BUENROSTRO-ZARAGOZA, Gloria et al. Pentalogy of Cantrell: A case report. Bol. Med. Hosp. Infant. Mex. [online]. 2008, vol.65, n.5, pp.376-380. ISSN 1665-1146.

Introduction. The pentalogy of Cantrell is a infrequent congenital syndrome. There are 90 cases reported in the literature, described by Cantrell-Heller-Ravitch and characterized by hernia of the anterior diaphragm, omphalocele, diaphragmatic pericardium, congenital heart defect and in the lower sternum. Case report. Female newborn delivered at term, product of the 4th pregnancy from a 36 year-old mother with history of smoking and alcoholism, asthma treated with salbutamol during pregnancy, urogenital tract infection treated, preeclampsia in the 4th month of gestation non-treated.
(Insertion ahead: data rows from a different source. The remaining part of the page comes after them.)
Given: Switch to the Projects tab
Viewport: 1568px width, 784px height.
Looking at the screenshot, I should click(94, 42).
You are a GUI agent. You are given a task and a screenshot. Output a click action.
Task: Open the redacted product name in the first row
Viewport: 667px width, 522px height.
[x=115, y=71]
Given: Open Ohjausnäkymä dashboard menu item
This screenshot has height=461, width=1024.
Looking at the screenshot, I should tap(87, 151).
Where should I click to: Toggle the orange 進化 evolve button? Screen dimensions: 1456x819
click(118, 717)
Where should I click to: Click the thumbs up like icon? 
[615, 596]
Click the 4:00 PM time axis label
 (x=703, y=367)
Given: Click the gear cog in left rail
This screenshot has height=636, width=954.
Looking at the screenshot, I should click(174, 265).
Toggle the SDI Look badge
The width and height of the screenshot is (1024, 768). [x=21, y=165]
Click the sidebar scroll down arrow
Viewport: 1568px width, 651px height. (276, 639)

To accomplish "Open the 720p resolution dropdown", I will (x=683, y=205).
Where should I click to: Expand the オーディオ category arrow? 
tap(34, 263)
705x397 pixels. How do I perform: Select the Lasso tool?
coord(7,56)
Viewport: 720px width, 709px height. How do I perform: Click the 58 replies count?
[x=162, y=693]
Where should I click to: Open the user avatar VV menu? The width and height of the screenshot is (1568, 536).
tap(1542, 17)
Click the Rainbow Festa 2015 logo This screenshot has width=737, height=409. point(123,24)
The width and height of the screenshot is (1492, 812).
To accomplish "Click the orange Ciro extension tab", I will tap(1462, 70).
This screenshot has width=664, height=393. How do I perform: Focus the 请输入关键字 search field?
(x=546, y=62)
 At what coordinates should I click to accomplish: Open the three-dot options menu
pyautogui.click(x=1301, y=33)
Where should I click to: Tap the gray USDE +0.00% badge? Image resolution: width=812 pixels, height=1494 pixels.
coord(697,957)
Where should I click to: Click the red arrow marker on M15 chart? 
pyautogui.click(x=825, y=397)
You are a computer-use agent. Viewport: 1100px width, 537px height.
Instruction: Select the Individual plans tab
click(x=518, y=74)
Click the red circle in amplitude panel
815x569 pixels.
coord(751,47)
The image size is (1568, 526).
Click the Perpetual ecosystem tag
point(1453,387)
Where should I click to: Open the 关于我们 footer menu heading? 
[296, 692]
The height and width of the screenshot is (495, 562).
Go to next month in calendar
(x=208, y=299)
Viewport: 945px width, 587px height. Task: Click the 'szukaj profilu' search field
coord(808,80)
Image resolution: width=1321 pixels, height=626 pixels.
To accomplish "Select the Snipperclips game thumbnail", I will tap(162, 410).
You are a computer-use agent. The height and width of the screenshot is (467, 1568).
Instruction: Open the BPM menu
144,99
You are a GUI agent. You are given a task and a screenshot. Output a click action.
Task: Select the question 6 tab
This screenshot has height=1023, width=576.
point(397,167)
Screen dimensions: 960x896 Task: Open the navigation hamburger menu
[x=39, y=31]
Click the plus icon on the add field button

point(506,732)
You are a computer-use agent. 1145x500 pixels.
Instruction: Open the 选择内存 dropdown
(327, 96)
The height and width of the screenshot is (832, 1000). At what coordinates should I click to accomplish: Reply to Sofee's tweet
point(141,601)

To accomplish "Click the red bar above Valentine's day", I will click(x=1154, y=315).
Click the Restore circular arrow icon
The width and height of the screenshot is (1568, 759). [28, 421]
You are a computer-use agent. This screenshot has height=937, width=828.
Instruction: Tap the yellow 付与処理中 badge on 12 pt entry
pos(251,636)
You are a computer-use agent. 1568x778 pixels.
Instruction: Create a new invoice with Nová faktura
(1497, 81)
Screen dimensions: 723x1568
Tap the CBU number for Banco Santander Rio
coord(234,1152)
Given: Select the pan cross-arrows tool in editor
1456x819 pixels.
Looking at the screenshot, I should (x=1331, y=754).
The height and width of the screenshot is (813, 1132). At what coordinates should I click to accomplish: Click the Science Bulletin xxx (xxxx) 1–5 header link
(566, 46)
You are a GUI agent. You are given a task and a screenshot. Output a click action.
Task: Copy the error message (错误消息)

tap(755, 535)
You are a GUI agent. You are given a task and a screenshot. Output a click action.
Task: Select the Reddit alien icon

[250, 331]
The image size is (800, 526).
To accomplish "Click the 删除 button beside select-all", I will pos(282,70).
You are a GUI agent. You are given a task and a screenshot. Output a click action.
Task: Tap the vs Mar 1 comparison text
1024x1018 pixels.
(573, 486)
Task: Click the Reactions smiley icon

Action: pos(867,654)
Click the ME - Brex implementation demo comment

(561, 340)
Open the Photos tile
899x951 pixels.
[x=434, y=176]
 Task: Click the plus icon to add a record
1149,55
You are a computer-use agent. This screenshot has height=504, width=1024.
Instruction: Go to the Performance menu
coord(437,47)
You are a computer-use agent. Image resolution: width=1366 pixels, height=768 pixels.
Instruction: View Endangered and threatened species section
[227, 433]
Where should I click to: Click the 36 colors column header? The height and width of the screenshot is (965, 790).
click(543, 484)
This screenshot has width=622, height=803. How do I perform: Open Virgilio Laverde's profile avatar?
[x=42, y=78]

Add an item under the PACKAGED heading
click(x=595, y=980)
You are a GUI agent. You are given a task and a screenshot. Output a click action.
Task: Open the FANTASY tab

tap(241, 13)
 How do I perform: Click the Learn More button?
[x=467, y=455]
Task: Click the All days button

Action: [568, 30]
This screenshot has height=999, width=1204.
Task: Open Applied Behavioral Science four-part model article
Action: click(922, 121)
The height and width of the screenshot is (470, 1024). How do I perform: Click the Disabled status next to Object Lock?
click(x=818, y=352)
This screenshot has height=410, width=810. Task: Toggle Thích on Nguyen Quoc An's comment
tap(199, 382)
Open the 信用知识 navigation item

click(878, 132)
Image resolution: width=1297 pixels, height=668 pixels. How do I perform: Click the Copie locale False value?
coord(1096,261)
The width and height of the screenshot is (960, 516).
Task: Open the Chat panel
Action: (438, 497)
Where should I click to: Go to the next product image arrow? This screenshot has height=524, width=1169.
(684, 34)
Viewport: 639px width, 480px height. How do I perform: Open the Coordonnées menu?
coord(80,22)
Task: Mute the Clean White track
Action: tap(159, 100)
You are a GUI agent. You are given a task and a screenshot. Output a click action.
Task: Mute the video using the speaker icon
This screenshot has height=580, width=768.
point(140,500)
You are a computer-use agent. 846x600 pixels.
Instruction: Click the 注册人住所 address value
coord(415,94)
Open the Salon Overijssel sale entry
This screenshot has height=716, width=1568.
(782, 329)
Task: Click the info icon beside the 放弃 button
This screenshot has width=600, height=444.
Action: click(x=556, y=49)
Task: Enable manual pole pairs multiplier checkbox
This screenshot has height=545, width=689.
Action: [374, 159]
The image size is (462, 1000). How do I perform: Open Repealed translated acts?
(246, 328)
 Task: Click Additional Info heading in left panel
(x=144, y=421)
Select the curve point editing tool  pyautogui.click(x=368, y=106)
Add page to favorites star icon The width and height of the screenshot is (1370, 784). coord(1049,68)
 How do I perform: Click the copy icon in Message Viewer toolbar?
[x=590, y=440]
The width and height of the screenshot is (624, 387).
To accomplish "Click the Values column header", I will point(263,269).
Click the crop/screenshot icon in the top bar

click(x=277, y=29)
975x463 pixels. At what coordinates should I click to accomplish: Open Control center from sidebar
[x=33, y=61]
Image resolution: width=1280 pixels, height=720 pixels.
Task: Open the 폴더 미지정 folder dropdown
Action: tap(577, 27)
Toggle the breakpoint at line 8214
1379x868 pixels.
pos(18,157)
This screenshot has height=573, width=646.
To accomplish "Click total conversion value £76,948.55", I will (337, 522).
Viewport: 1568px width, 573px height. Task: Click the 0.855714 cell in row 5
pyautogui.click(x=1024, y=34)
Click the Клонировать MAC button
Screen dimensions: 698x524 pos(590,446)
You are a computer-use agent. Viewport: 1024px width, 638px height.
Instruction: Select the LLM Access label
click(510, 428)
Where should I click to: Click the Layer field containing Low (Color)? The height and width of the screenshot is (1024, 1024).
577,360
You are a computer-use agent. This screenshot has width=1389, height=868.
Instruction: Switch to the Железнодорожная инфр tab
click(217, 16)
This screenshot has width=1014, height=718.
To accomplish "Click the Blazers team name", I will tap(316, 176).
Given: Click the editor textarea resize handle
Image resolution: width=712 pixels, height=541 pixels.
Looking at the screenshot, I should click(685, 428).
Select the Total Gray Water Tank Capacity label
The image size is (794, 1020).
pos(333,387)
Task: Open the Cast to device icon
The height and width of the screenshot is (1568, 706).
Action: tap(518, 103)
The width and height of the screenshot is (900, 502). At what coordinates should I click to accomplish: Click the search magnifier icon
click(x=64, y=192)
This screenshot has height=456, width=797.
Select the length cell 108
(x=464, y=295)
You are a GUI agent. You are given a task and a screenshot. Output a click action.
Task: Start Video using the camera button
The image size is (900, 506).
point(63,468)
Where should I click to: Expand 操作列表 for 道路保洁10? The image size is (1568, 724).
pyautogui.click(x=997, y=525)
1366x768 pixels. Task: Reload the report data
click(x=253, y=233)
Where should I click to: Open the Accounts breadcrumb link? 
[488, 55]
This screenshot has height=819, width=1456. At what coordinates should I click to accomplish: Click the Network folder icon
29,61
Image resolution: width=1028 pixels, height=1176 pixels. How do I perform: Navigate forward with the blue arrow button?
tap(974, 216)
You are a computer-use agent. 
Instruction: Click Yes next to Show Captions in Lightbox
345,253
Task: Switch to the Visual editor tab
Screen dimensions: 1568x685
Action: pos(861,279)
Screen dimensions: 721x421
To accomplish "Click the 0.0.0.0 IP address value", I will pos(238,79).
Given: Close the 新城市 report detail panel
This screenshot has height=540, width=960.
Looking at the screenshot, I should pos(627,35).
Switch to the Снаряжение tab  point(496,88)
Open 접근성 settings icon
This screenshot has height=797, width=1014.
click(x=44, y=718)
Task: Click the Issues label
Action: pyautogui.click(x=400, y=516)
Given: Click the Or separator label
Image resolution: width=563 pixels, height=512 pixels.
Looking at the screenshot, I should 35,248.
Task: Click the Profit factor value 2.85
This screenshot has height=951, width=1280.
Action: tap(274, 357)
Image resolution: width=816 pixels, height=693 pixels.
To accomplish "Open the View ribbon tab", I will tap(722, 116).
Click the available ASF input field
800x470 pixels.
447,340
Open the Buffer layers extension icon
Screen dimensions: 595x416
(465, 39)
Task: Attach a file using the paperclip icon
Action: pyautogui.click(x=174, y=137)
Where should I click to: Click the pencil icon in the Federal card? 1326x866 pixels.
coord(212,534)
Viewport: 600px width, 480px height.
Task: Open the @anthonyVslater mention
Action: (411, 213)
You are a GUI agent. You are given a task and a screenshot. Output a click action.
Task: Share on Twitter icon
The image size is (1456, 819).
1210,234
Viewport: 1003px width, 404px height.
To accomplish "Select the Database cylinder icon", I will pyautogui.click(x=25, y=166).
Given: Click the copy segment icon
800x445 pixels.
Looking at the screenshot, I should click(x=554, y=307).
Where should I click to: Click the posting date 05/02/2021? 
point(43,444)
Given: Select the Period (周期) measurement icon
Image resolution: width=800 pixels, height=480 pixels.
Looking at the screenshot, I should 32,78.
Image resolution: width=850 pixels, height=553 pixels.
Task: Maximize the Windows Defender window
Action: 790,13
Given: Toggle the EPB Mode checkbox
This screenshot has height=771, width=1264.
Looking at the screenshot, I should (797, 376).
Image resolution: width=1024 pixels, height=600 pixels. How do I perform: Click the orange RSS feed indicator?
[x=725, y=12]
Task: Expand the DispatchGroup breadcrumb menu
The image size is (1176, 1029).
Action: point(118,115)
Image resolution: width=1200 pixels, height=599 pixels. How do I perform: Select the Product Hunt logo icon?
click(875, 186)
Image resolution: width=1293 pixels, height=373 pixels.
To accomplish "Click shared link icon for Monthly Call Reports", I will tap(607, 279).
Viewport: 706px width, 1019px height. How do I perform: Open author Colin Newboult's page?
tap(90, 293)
Diagnosis by ultrasound at 35.2 weeks of pregnancy of omphalocele and ectopia cordis; abdominal delivery of the newborn with the defects described above, associated with intracardiac lesions: pulmonary atresia, vascular transposition, ventricular septal defect and atrial septal defect. The infant died on the 5th day. Conclusion. The survival rate in cases reported in literature is rare and depends on the complexity of the cardiac defect.

Palavras-chave : Hereditary diseases; Pentalogy of Cantrell; abnormalities; hernia umbilical; omphalocele; ectopia cordis; midline wall defects.